Method for evaluating brittle crack arrestability of steel plate

Abstract

Provided is a method for evaluating brittle crack arrestability of a steel plate by using a large test piece, in which a notch is disposed on one edge in a central portion, in which an embrittled region having a predetermined length L is formed at a tip of the notch or formed so as to include the tip, and in which a fusion zone spaced from the embrittled region is disposed. The fusion zone is formed on one side or both sides of the embrittled region at a distance d from the embrittled region, where d is determined in relation to a thickness t of the steel plate, and a length of the fusion zone is determined by adding ΔL1 (0.3L to −0.3L) to a length L of the embrittled region and by subtracting ΔL2 (0 to 0.4L) from the length L.

Claims

1. A method for evaluating brittle crack arrestability of a steel plate, the method comprising using a large test piece, cooling the large test piece to a predetermined temperature, applying a predetermined stress to the cooled large test piece, forming a crack propagating in the stressed large test piece, and evaluating brittle crack arrestability of the steel plate, wherein the large test piece is a test piece having a width of 500 mm or more and a length of 500 mm or more taken from the steel plate, a notch, at which a brittle crack is generated, is disposed on one edge in a central portion of the one edge in a direction in which the predetermined stress is to be applied to the large test piece, an embrittled region having a predetermined length L extending in a propagation direction of the brittle crack is formed by performing fusion welding before application of the predetermined stress to the large test piece at a tip of the notch or so as to include the tip, and a fusion zone spaced from the embrittled region is formed before application of the predetermined stress to the large test piece in at least one location in the test piece after the embrittled region is formed, the fusion zone being formed at a position satisfying expression (1) below and having lengths satisfying expressions (2) and (3) below:
1.0t≤d≤7.0t  (1), where d: distance (mm) between a center of the embrittled region and a center of the fusion zone and t: thickness (mm) of the test piece (steel plate),
−0.3L≤ΔL1≤0.3L  (2),
0≤ΔL2≤0.4L  (3), where L: length (mm) of the embrittled region, ΔL1: distance (mm) in the propagation direction of the brittle crack between a front edge of the embrittled region and a front edge of the fusion zone (where negative value denotes a position on a non-evaluation region side from the front edge of the embrittled region and a positive value denotes a position on an evaluation region side from the front edge of the embrittled region), and ΔL2: distance (mm) in the propagation direction of the brittle crack between an edge of the test piece and an edge of the fusion zone.

2. The method for evaluating brittle crack arrestability of a steel plate according to claim 1, wherein the step of forming the crack propagating in the stressed large test piece comprises forming a crack using a double tensile process.

Description

BRIEF DESCRIPTION OF THE DRAWINGS

(1) The FIGURE is a schematic diagram of a large test piece used in accordance with aspects of the present invention.

DETAILED DESCRIPTION OF EMBODIMENTS OF THE INVENTION

(2) One aspect of the present invention is a method for evaluating brittle crack arrestability of a steel plate. In accordance with aspects of the present invention, the brittle crack arrestability of a steel plate is evaluated by using a large test piece, by cooling the large test piece to a predetermined temperature, by applying a predetermined stress to the large test piece, and by forming a crack propagating in the stressed test piece.

★ ★ ★ ★

• COMPLETE THE FOLLOWING
#1 In the patent passage on brittle crack arrestability, what minimum width and length must the large test piece have?
#2 Reproduce the patent passage on brittle crack arrestability word for word, from "BRIEF DESCRIPTION OF" down to "stressed test piece.".

★ ★ ★ ★

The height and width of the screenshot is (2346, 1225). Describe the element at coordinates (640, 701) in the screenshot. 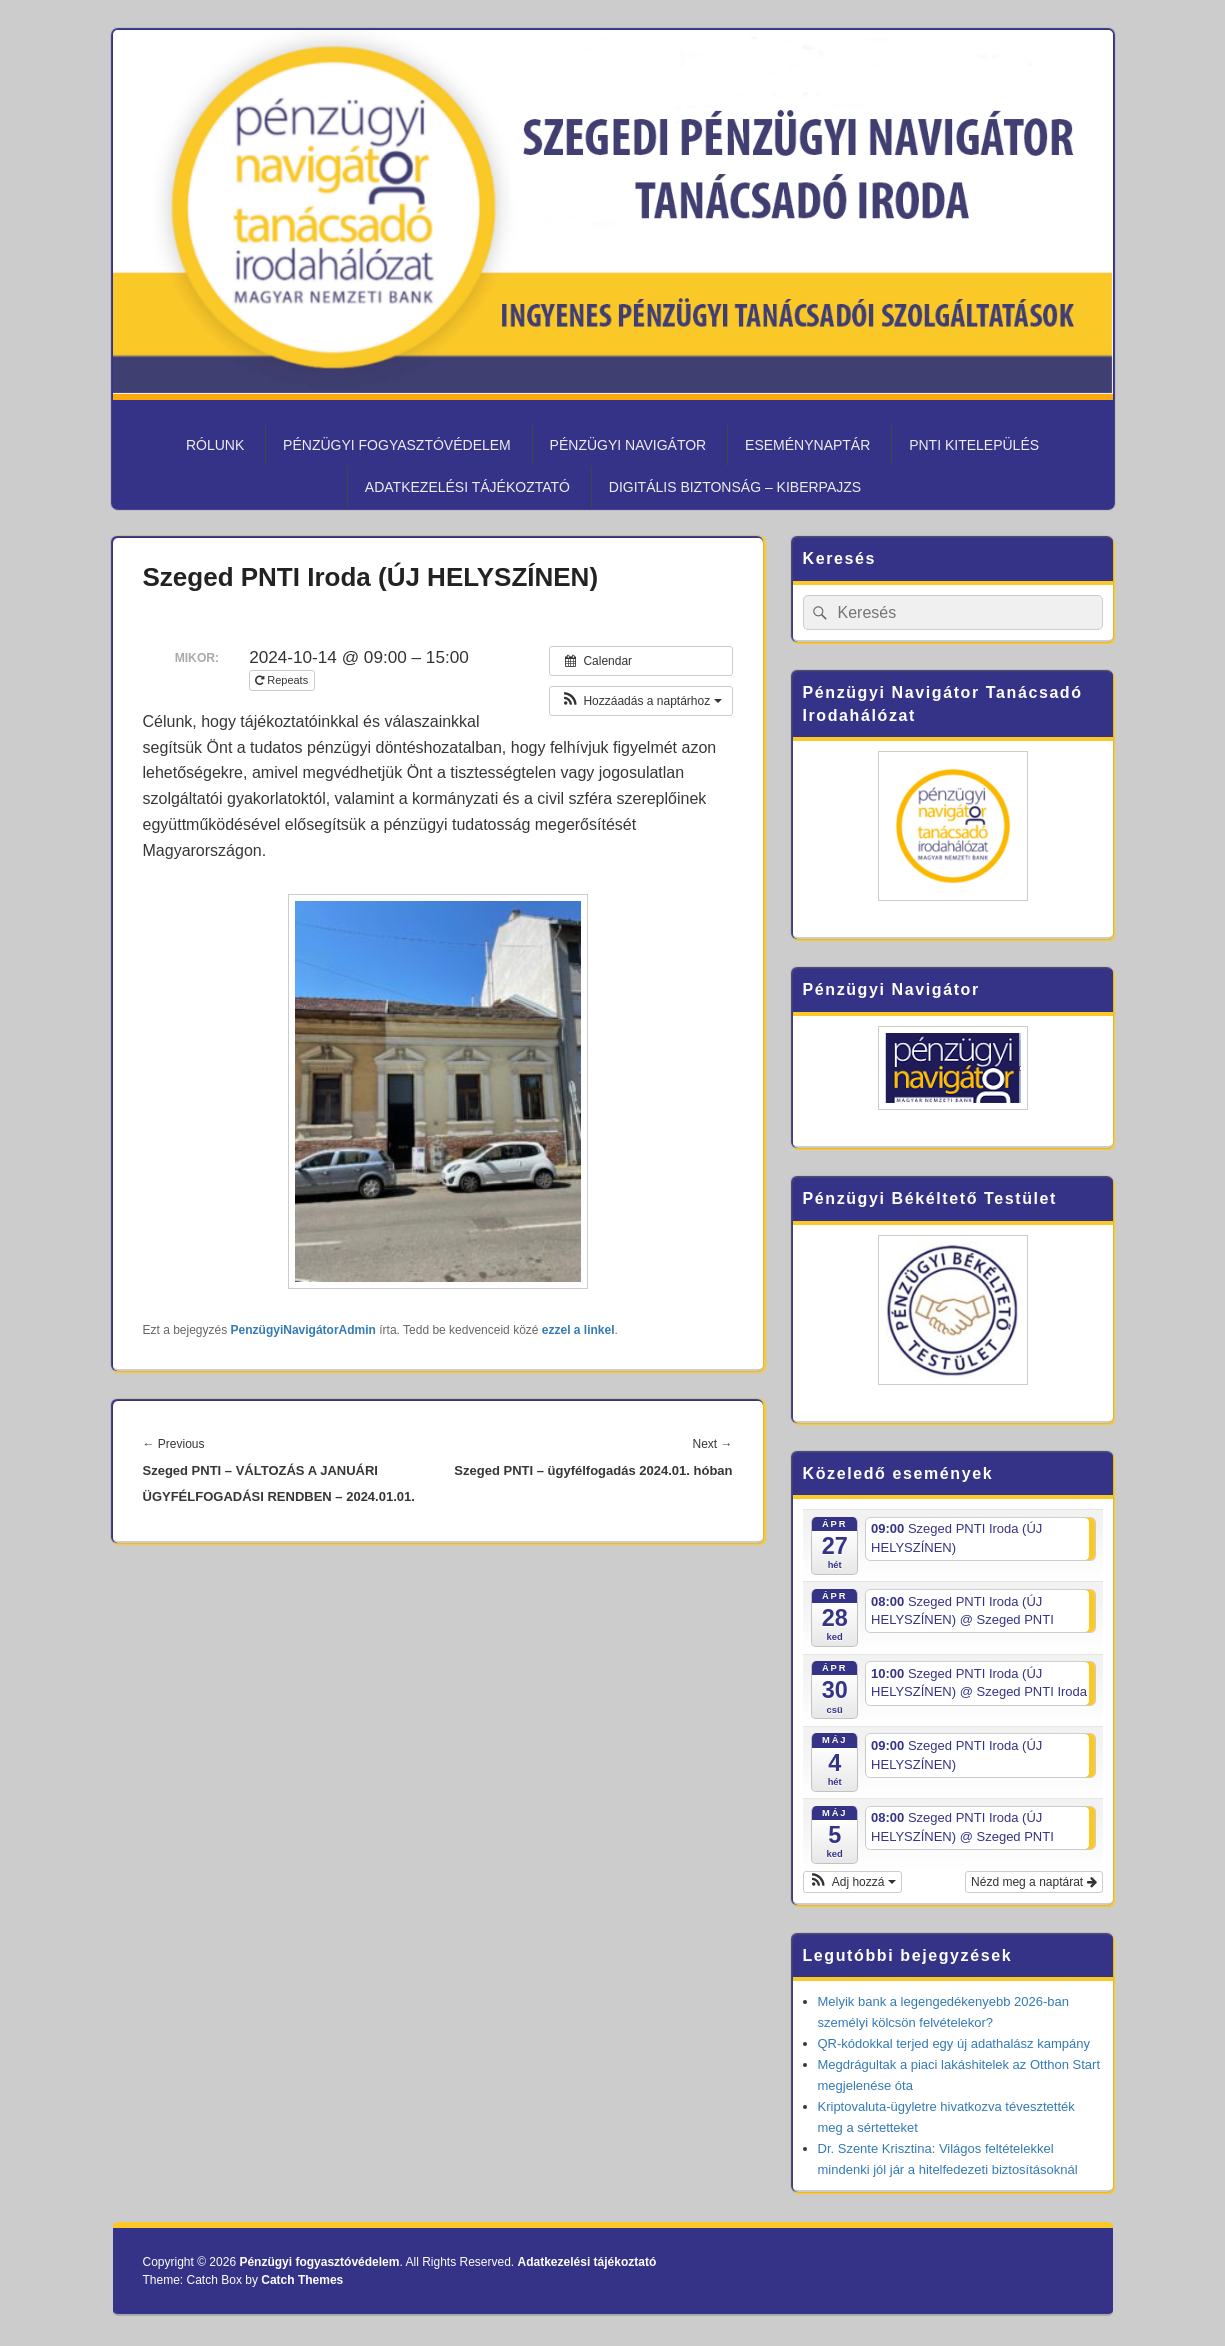

I see `[button]` at that location.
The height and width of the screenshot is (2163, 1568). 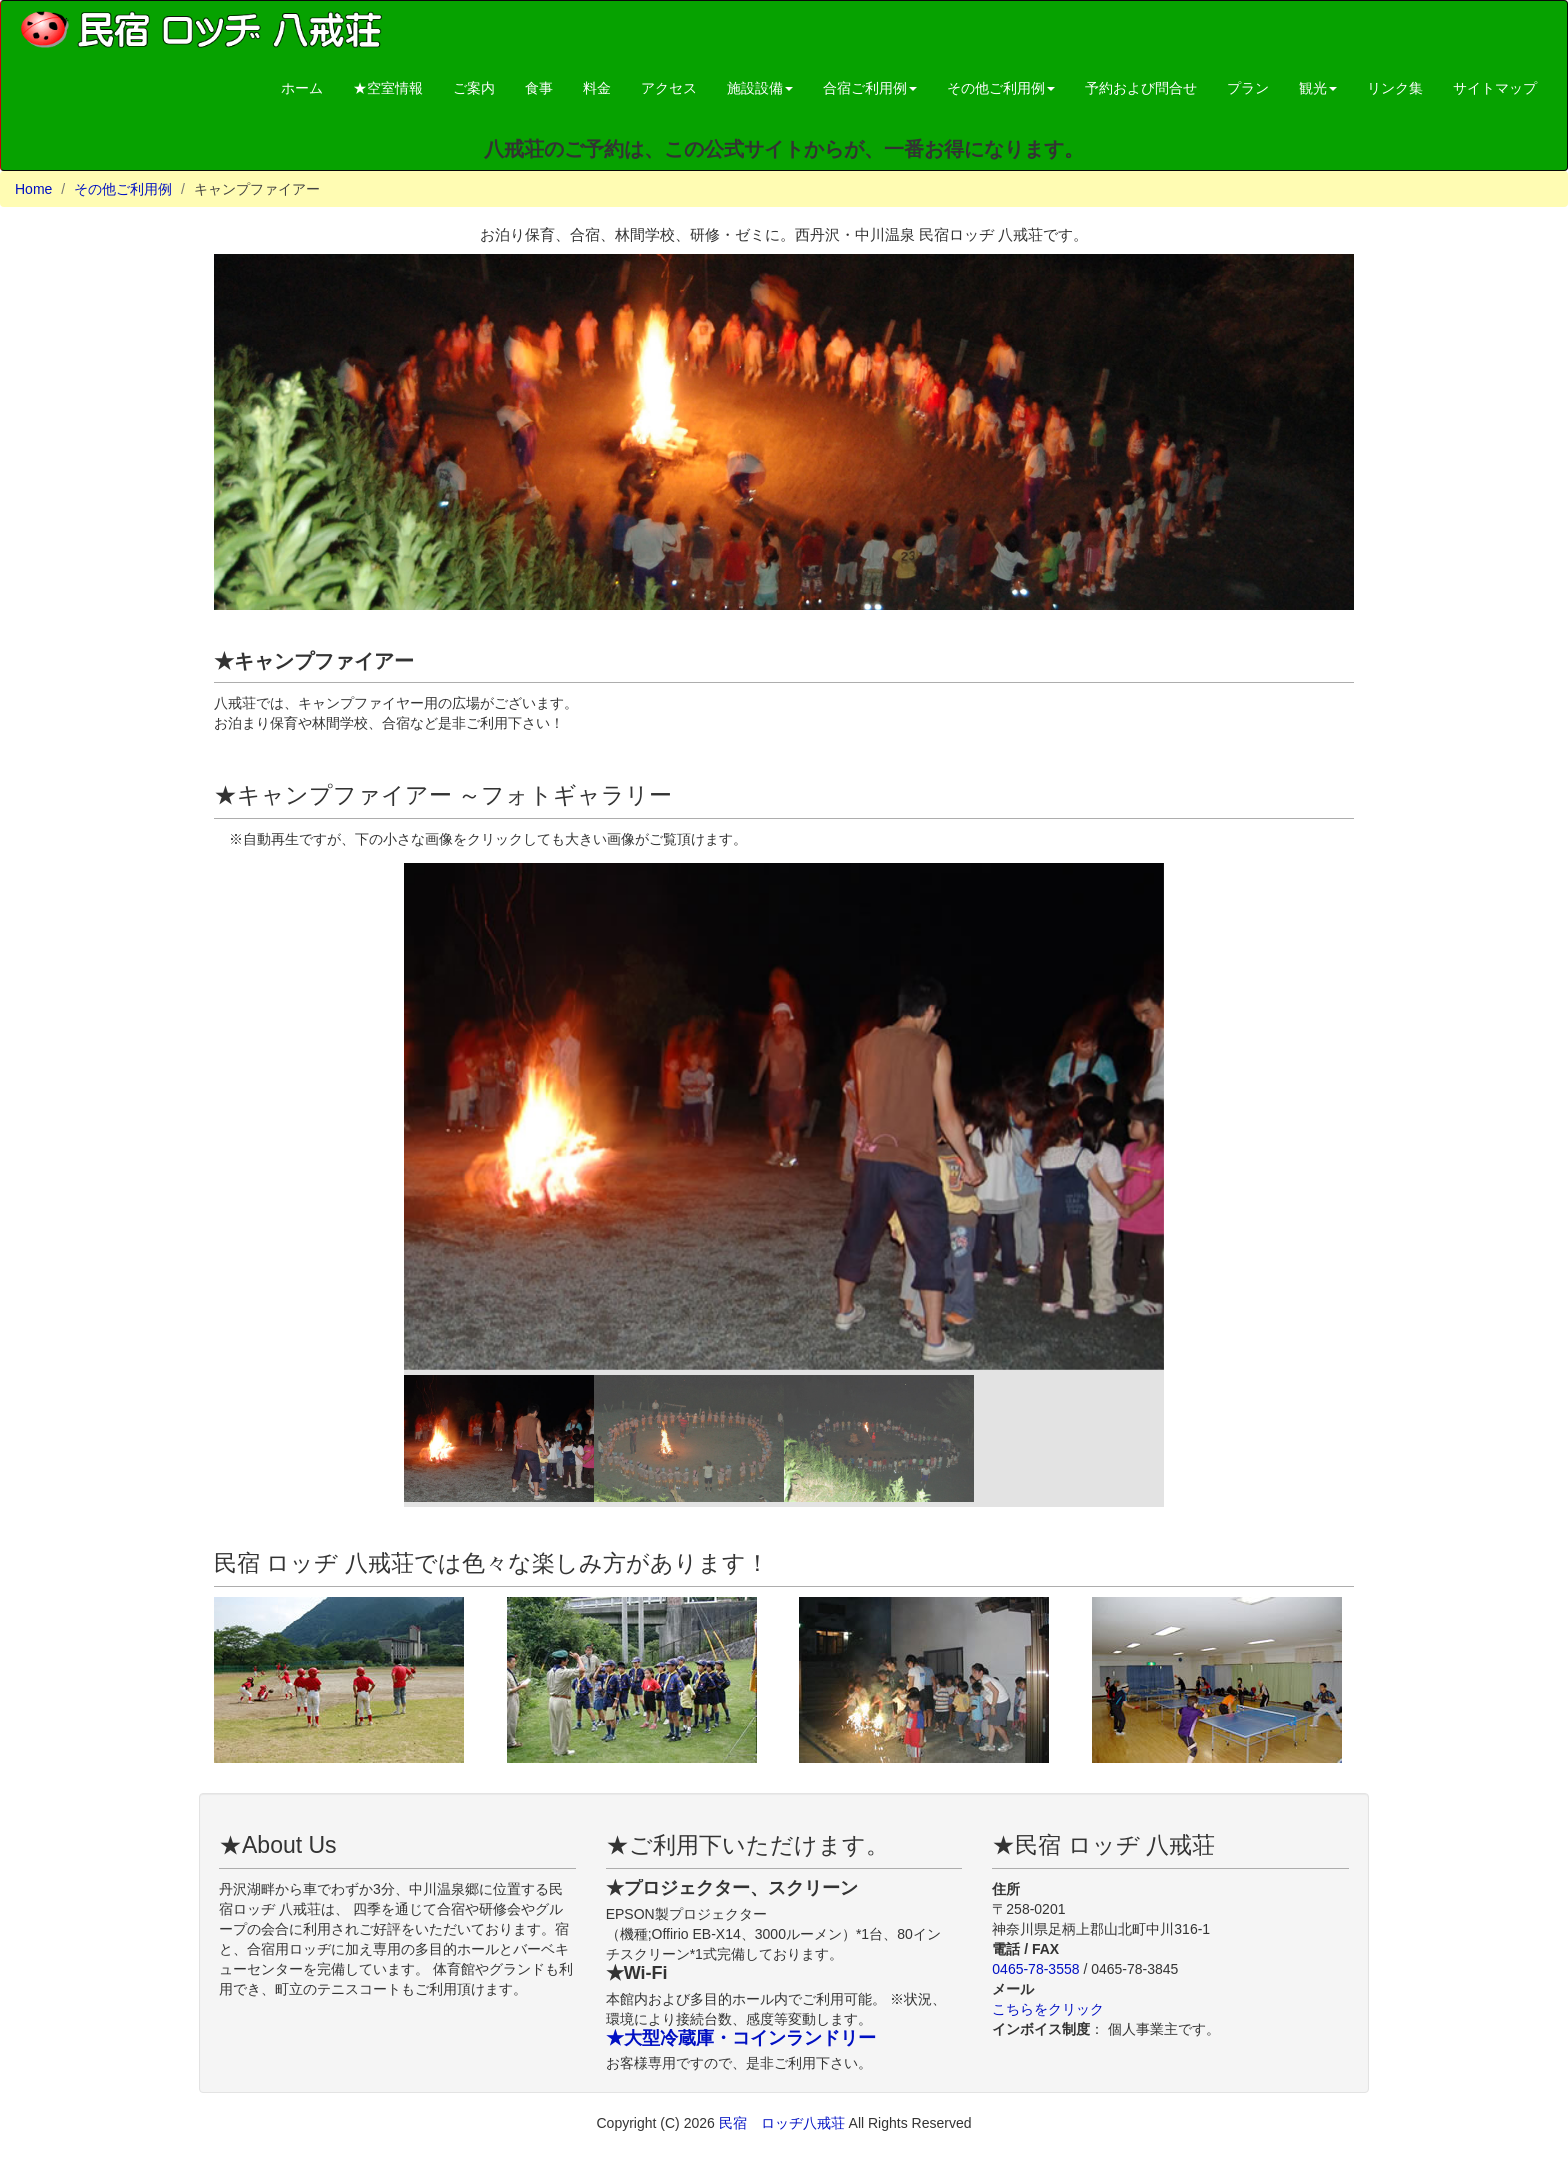 What do you see at coordinates (1318, 88) in the screenshot?
I see `観光 [button]` at bounding box center [1318, 88].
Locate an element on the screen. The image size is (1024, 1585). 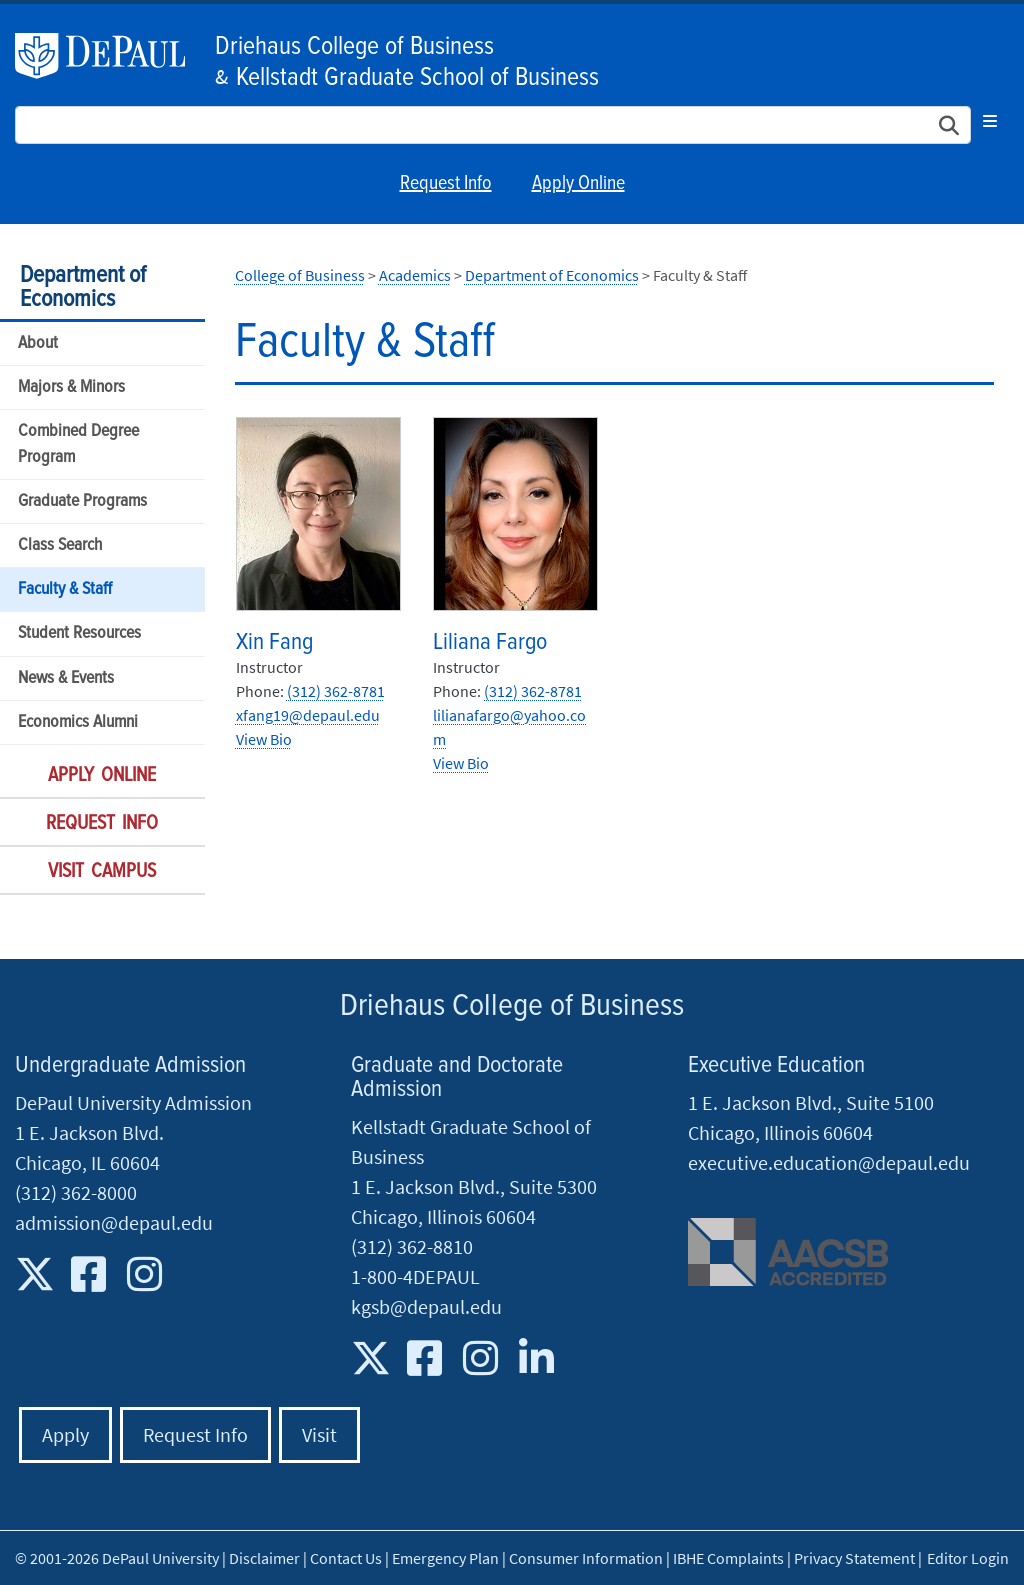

★ ★ ★ ★

• FINAL RESULTS
#1 It must be at least 500 mm wide and at least 500 mm long.

#2
BRIEF DESCRIPTION OF THE DRAWINGS

(1) The FIGURE is a schematic diagram of a large test piece used in accordance with aspects of the present invention.

DETAILED DESCRIPTION OF EMBODIMENTS OF THE INVENTION

(2) One aspect of the present invention is a method for evaluating brittle crack arrestability of a steel plate. In accordance with aspects of the present invention, the brittle crack arrestability of a steel plate is evaluated by using a large test piece, by cooling the large test piece to a predetermined temperature, by applying a predetermined stress to the large test piece, and by forming a crack propagating in the stressed test piece.